Online dating. File photo.
Image: Gallo Images/Thinkstock

Knowing things were too good to be true did not stop a Durban mother of five from being conned out of almost R700,000 by a cyber lover.

"People are probably thinking how could I have been so stupid. I ask myself the same question every day," she said.

The divorced administration clerk, like hundreds of vulnerable women charmed by online Casanovas, lost her life savings to a man she had fallen in love with despite having never met him in person.

The Hawks know of several cases in which women lost much more.

"We are talking about millions of rands," spokesman Captain Paul Ramaloko said.

"We are seeing an increase [in conmen] as the use of social media increases.

''These crimes are perpetrated by individuals as well as syndicates, and the modus operandi is to prey on vulnerable women on internet sites and then get them to hand over cash," Ramaloko said.

Glenda Paul, a director of IRS Forensic Investigations, said: "There are several similar cases under investigation in South Africa. It is suspected that some of the syndicate members are resident in Cape Town, but a large portion of the syndicate works out of internet cafés worldwide."
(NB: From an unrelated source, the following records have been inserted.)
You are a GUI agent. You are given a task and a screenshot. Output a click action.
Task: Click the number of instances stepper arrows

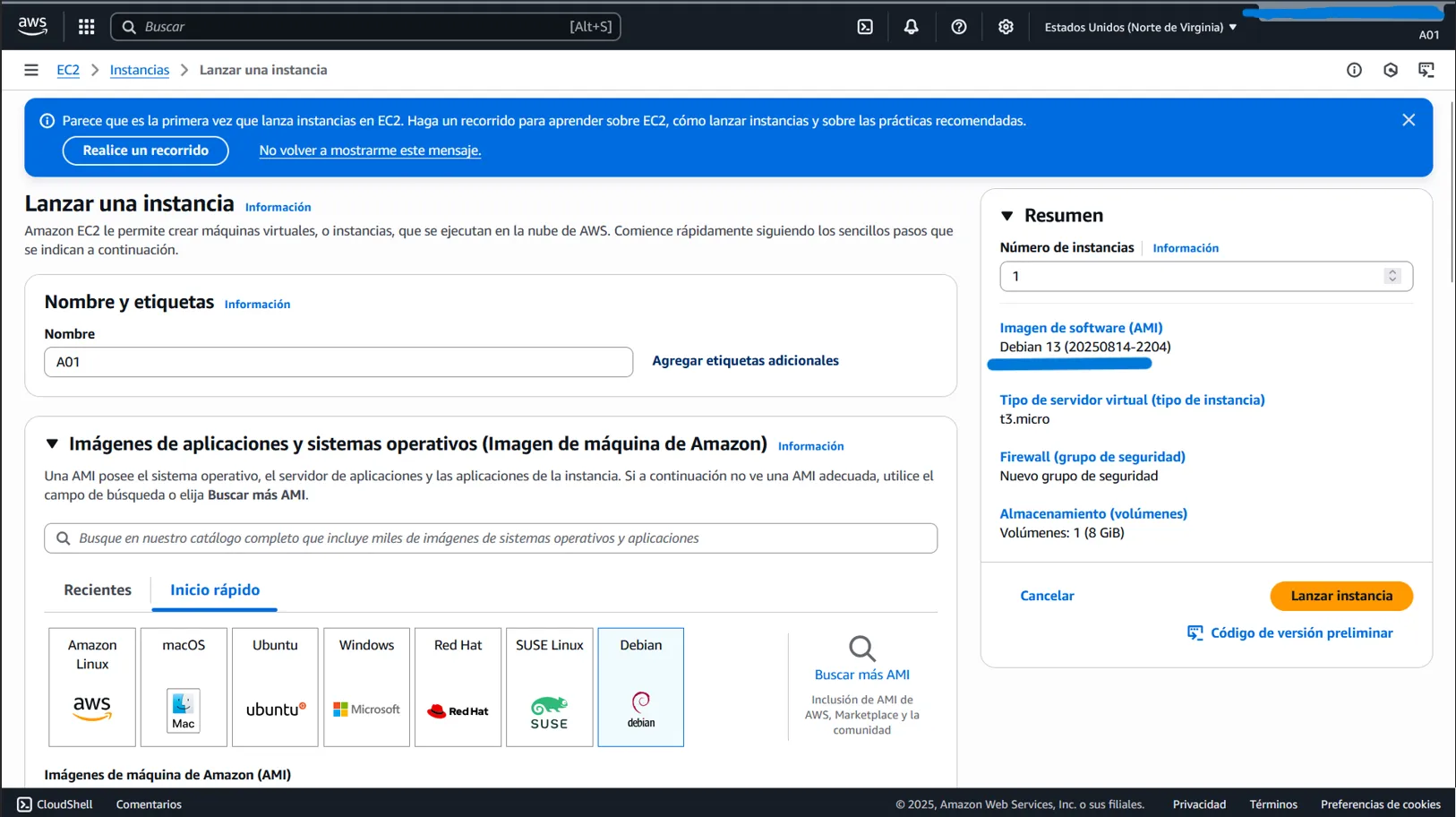(1392, 276)
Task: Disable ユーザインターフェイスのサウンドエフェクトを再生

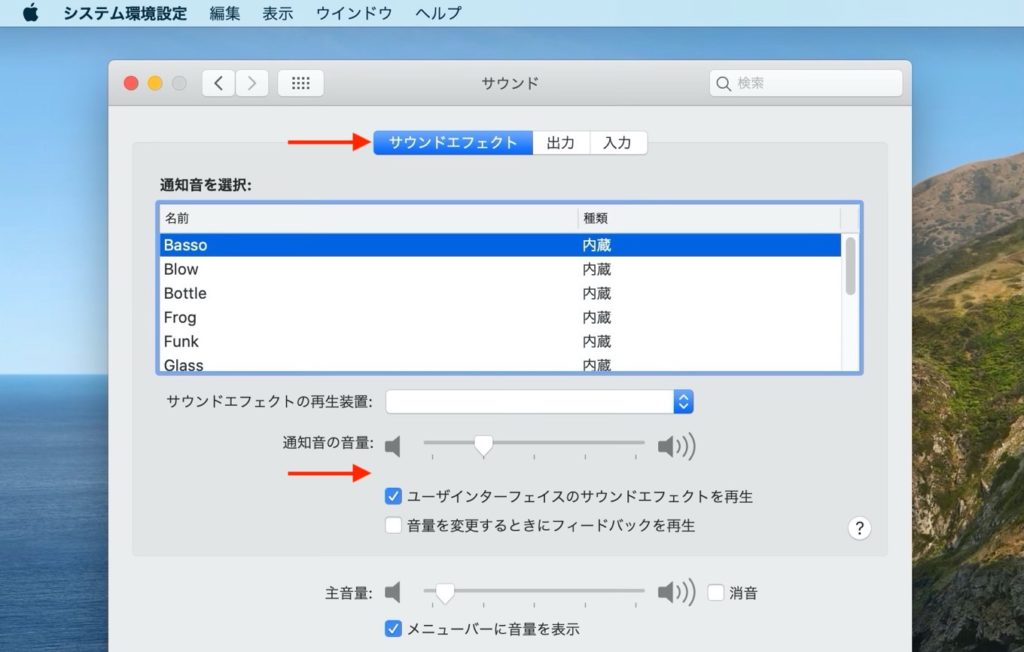Action: [393, 496]
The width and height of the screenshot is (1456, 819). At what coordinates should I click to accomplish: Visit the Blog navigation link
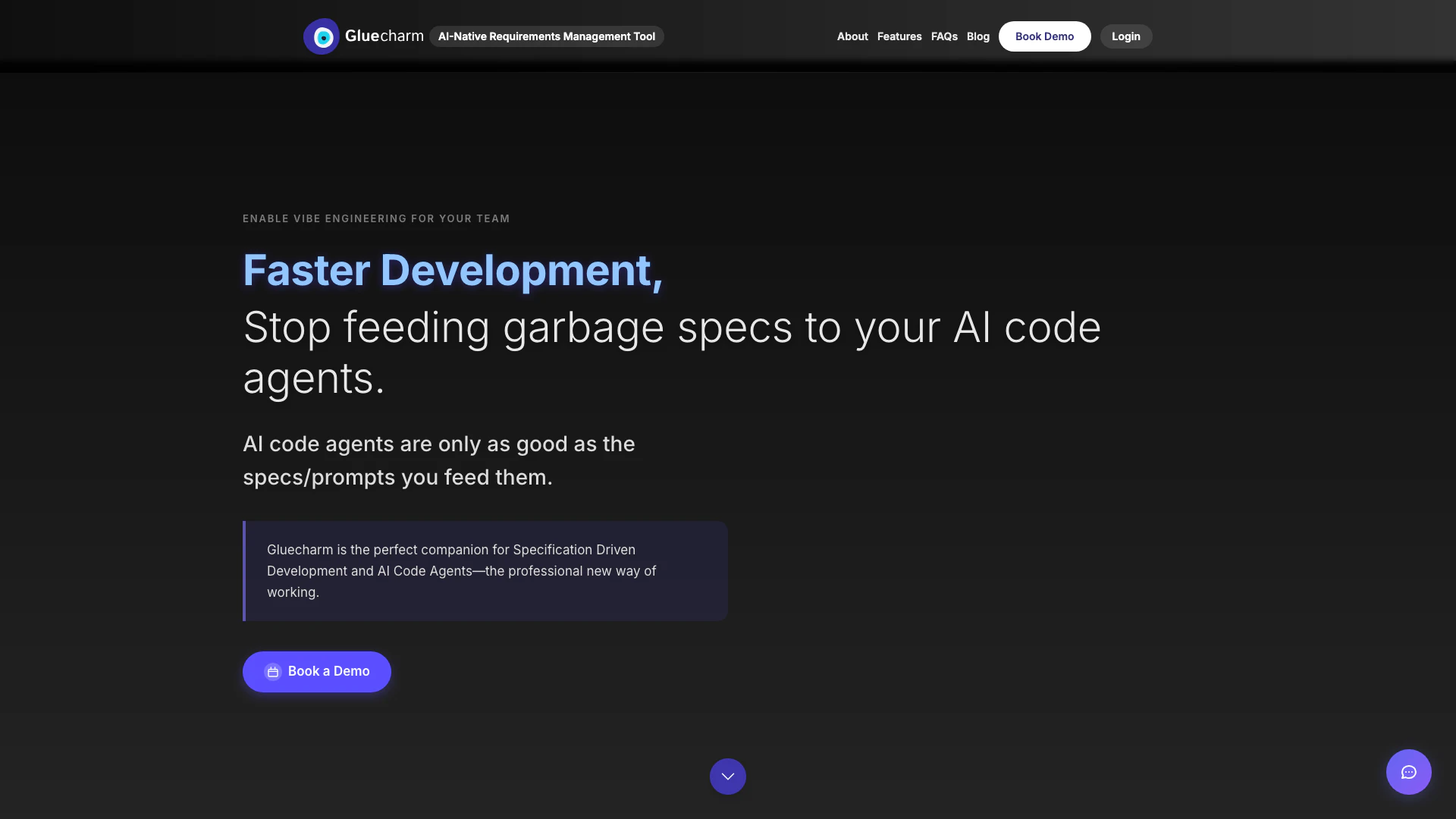977,36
Of particular concern to investigators is that the scammers are able to open local bank accounts to commit the fraud.

"The scammers seem to have been able to bypass the Fica[Financial Intelligence Centre Act] process," Paul said.

Papers filed in the Western Cape High Court last year suggested that a syndicate which defrauded women across the world, after befriending them on dating sites, was based in Cape Town.
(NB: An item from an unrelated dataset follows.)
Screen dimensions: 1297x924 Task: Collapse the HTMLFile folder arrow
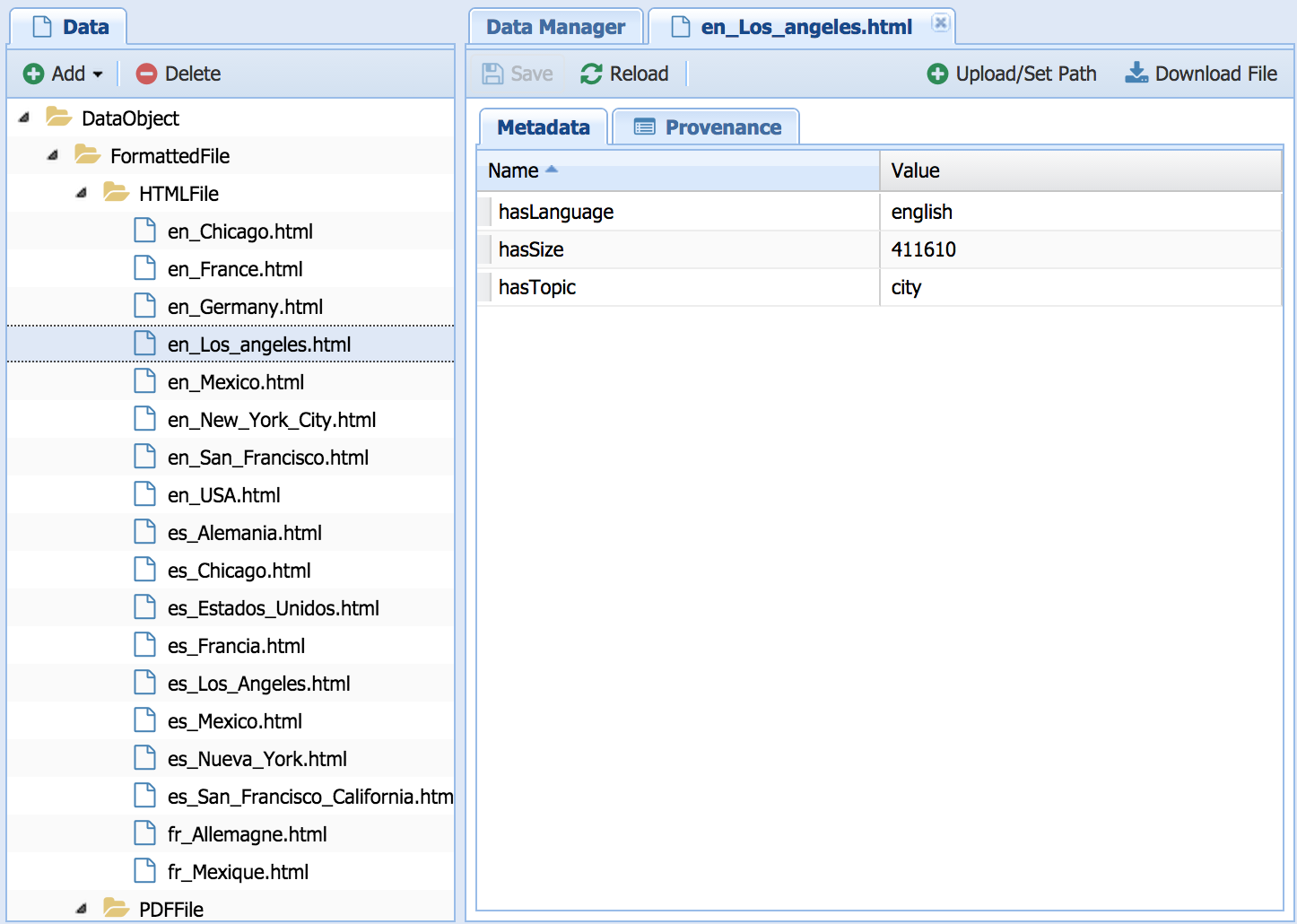tap(82, 193)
An American woman laid a complaint after she became suspicious when asked to transfer money to a civil engineer she met online. Investigations revealed that, in fact, she had been communicating with a Nigerian in Cape Town. He had five bank accounts holding at least R5-million.

The Durban woman joined online dating site Thunderbolt City in April last year hoping to meet a companion to advise her on her intended move to Cape Town, where her twin daughters planned to study.
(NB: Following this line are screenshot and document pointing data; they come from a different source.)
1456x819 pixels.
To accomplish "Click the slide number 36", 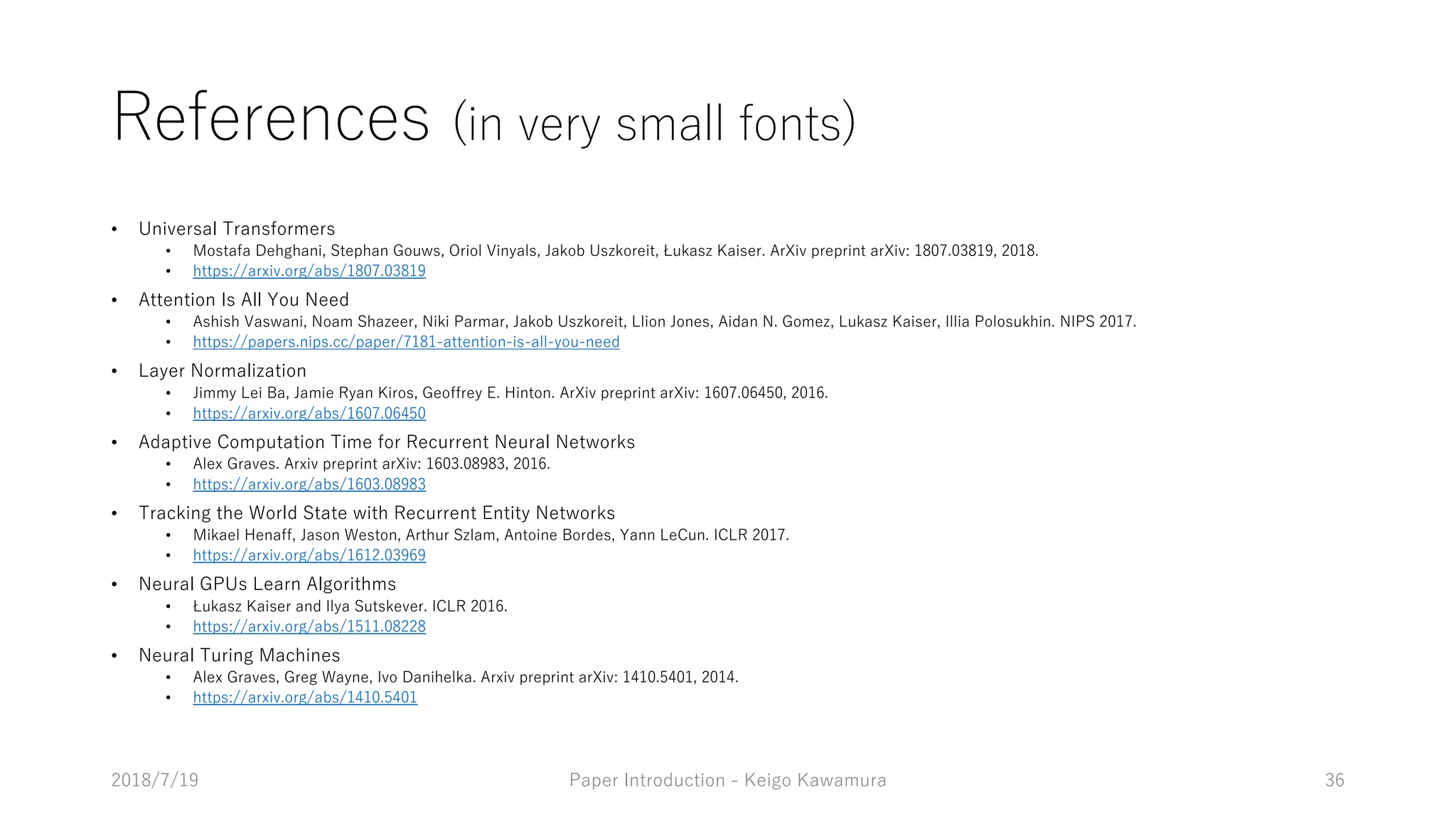I will pyautogui.click(x=1334, y=780).
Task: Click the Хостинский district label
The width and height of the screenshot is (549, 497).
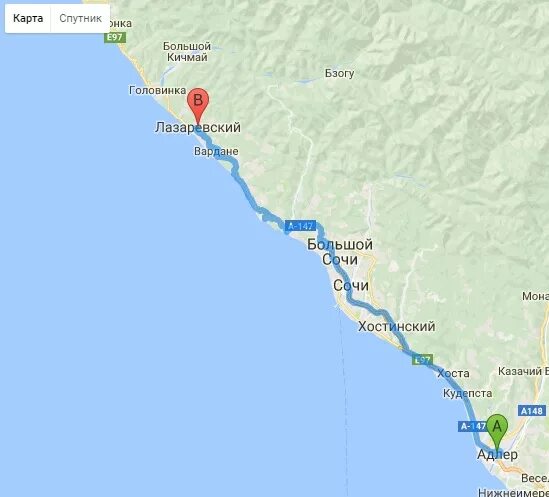Action: pos(396,326)
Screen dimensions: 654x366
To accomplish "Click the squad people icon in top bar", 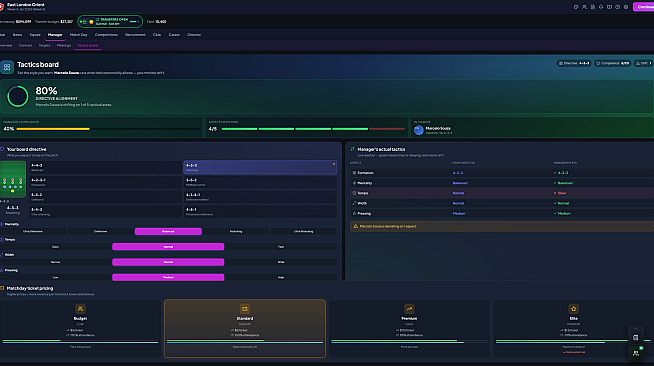I will [584, 7].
A man identifying himself as Collins Johnson, an engineer from Gordon's Bay but working in Switzerland, began chatting to her.

In their online conversations the woman disclosed that she had sold her house to cover her daughters' university fees.

"He was charming and we became friends. Soon he was calling me a few times a day and we would talk for hours."

Then he told her he had bought jewellery for her and gifts for her children from Switzerland but needed R27,000 for the package to pass through customs. She transferred the money into a Standard Bank account as requested.

"In my head, he was becoming someone special to me. He said he loved me. I was lonely and just wanted someone to talk to. I told myself that he couldn't be a con artist because he had a South African bank account."

Days later, "Johnson" said he was having problems with taxes in Switzerland.

"He told me to go to the bank to find out if I could [have] power of attorney on his account to transfer his money to him.

"When the bank said no, he asked me to lend him money. I then transferred R600,000," she said.

When he asked for more money, the besotted woman did not hesitate to deposit a further R70,000.

Communication ceased in July and his cellphone number has been inactive ever since.

"I lost everything. We had to move to a cheaper place. I had to take a loan to pay my rent and my daughters had to get student loans.

"I ended up nursing a broken heart when he stopped calling. I was like a teenager in love.

"I have failed my family and I am ashamed of how stupid I was."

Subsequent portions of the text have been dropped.